Disponibile su Netflix dall’11 febbraio 2021, Bigbug è il nuovo film del regista e sceneggiatore francese Jean-Pierre Jeunet, conosciuto soprattutto per Il favoloso mondo di Amelie (2001) e Delicatessen (1991), opera d’esordio vincitore di diversi Premi César. A distanza di sette anni dall’ultimo lavoro, Lo straordinario viaggio di T.S. Spivet (2013), il regista torna dietro alla macchina da presa per realizzare un ibrido tra commediae fantascienza, con una considerevole dose di critica sociale. La storia è ambientata nel nostro universo – come conferma il riferimento alla pandemia di Covid-19 – ma in un futuro distopico in cui l’intelligenza artificiale è così tanto diffusa ed evoluta da riuscire a ribellarsi e prendere il posto dell’umanità.
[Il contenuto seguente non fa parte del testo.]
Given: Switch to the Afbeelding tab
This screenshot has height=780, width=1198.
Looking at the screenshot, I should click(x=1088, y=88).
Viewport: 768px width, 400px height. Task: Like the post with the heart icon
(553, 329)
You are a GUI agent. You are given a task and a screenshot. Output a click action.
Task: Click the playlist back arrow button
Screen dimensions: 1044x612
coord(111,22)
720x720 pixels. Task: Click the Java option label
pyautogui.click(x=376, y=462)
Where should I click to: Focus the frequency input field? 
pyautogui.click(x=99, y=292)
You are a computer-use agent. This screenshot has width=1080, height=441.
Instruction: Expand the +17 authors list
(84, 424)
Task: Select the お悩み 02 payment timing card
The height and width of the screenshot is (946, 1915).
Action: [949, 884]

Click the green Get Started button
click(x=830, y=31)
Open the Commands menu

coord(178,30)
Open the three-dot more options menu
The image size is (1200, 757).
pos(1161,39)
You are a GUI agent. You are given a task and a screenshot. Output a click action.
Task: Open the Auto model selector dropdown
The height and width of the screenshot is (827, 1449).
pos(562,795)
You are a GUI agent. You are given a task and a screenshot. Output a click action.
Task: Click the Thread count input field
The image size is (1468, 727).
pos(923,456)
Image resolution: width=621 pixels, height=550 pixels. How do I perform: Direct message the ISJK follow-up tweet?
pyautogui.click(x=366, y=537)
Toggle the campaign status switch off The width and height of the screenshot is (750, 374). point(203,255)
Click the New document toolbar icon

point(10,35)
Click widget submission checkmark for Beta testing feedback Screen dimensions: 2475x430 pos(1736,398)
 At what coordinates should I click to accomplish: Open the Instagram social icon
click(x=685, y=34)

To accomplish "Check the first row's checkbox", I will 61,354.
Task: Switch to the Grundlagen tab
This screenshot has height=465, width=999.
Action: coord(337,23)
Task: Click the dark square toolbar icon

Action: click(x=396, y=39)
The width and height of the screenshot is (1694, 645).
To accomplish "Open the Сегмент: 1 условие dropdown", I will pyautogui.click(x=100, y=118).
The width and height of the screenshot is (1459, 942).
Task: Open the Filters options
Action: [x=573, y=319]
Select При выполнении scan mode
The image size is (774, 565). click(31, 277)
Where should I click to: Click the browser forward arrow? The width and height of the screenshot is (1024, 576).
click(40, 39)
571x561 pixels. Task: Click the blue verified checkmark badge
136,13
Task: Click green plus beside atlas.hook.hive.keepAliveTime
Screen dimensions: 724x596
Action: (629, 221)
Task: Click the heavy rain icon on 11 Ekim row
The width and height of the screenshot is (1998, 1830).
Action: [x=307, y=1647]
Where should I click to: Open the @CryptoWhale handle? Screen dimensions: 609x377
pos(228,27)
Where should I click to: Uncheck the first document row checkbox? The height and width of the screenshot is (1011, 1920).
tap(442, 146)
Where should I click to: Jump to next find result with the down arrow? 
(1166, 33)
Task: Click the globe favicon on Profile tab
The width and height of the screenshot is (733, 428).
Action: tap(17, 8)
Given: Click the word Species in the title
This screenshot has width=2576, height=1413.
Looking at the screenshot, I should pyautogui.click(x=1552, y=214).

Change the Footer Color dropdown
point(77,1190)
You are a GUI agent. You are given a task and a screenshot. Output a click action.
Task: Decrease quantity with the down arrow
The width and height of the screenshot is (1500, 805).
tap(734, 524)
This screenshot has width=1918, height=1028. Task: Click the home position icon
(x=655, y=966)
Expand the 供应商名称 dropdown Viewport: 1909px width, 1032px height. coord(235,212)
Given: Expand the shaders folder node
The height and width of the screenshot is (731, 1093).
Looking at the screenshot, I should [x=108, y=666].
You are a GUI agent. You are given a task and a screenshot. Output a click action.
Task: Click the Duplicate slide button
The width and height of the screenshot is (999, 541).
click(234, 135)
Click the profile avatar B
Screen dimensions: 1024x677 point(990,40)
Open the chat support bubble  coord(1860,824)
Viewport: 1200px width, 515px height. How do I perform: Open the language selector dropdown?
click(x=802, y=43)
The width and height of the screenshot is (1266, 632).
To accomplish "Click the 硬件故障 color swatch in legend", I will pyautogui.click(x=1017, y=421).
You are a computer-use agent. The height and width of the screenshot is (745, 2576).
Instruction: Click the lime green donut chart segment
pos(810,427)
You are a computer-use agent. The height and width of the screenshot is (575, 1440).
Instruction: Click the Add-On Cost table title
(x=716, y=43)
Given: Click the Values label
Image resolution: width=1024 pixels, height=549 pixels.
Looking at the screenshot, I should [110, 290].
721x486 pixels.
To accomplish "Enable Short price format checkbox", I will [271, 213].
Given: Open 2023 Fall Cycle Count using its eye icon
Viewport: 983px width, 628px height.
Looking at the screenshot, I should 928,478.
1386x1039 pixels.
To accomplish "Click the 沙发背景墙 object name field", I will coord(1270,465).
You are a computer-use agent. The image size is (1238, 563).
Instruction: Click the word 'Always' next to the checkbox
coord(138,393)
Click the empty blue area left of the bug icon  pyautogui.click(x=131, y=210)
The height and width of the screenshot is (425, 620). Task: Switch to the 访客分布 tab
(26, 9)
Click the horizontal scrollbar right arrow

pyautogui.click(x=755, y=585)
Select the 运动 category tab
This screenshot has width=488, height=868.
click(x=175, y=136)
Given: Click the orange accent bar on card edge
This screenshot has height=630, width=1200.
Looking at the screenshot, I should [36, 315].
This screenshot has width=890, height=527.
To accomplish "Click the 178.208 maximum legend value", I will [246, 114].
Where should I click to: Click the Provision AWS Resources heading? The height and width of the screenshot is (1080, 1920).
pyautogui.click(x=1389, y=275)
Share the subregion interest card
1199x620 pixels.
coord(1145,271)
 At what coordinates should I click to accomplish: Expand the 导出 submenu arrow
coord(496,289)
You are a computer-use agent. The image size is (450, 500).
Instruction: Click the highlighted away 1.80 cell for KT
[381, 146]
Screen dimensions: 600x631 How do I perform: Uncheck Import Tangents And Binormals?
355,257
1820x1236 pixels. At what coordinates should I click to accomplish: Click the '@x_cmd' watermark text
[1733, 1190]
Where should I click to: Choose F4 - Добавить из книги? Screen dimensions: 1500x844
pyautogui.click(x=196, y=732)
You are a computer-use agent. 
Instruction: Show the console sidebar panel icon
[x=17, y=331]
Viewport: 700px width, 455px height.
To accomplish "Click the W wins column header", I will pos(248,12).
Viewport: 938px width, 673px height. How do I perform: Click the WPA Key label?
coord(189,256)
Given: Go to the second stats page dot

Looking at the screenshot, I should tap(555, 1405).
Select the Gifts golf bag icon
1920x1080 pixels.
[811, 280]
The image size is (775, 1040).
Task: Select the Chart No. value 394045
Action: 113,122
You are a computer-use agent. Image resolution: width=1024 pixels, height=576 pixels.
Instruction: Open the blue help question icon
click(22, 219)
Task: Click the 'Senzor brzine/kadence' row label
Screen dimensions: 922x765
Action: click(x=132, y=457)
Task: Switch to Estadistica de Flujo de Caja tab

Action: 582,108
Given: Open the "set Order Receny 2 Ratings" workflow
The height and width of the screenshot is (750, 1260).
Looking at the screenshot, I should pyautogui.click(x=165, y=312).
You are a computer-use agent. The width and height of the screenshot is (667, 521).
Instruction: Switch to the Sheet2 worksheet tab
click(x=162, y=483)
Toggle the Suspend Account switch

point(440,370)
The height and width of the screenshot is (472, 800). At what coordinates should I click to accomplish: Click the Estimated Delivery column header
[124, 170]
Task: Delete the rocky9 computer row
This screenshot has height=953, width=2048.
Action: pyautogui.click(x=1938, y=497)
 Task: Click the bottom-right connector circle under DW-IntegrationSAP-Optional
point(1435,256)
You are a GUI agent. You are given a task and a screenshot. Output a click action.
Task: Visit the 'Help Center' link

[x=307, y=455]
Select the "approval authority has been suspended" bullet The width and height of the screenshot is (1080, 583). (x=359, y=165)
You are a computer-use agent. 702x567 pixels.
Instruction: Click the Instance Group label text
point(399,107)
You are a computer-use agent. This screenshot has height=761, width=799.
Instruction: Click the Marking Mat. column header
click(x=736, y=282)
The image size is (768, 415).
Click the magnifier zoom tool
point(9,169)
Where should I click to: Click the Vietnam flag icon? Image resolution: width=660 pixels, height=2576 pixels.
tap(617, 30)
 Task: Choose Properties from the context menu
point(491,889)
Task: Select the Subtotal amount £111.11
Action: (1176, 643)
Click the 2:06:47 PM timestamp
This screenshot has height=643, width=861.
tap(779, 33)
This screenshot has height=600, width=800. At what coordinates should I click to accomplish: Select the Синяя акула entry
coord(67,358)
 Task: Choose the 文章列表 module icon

Il pretesto narrativo della rivolta dei robot, per quanto sempre affascinante, è di per sé prevedibile e scontato, soprattutto in un momento storico in cui stiamo assistendo a un’inarrestabile e pervasiva evoluzione tecnologica, e nel caso di Bigbug manca del tutto di un qualche elemnto di originalià rispetto ad altri film realizzati negli ultimi anni – basti pensare a Io, robot (2004), alla saga di Terminator o, ancora di più, al cortometraggio d’animazione Servizio clienti Automatico (2021) della seconda stagione della serie antologica Love, Death & Robots (targata Netflix).

L’unico elemento intrigante, anche se non si può comunque parlare di originalità, è la situazione in cui si trovano i protagonisti a causa del colpo di stato dei droni umanoidi Yonyx: si trovano intrappolati all’interno di una casa iper tecnologizzata creata come forma di protezione, ma che presto si rivela una trappola, una tortura. La convivenza forzata metterà infatti a dura prova i nervi dei personaggi e l’evidente differenza tra i loro caratteri innescherà discussioni, dialoghi serrati pieni di esasperazione e dinamiche dettate da antipatia, gelosia, attrazione sessuale e collaborazione. Il tono della narrazione, leggero e scanzonato, raggiungi picchi che sfiorano il grottesco e scene comiche a tratti cringe, ma la tensione rimane crescente per tutto il film, fino al finale d’azione ritmato e travolgente.

Fil rouge della narrazione è il rapporto le intelligenze artificiali, sempre più indispensabili alla vita sulla Terra, e gli esseri umani: se le prime risultano perfette nella loro programmazione e replicabili all’infinito, i secondi risultano inferiori dal punto di vista del progresso tecnologico ma hanno il vantaggio di essere intrinsecamente originali, unici e autentici, seppur nella loro imperfezione. Come nelle tante distopie iper tecnologizzate che abbiamo visto al cinema, il comportamento dei robot presenti all’interno della casa con la funzione di macchine domestiche, dopo il lungo periodo al servizio dei proprietari si avviano a una progressiva umanizzazone, imparando le emozioni dall’essere umano e arrivando a collaborare con loro.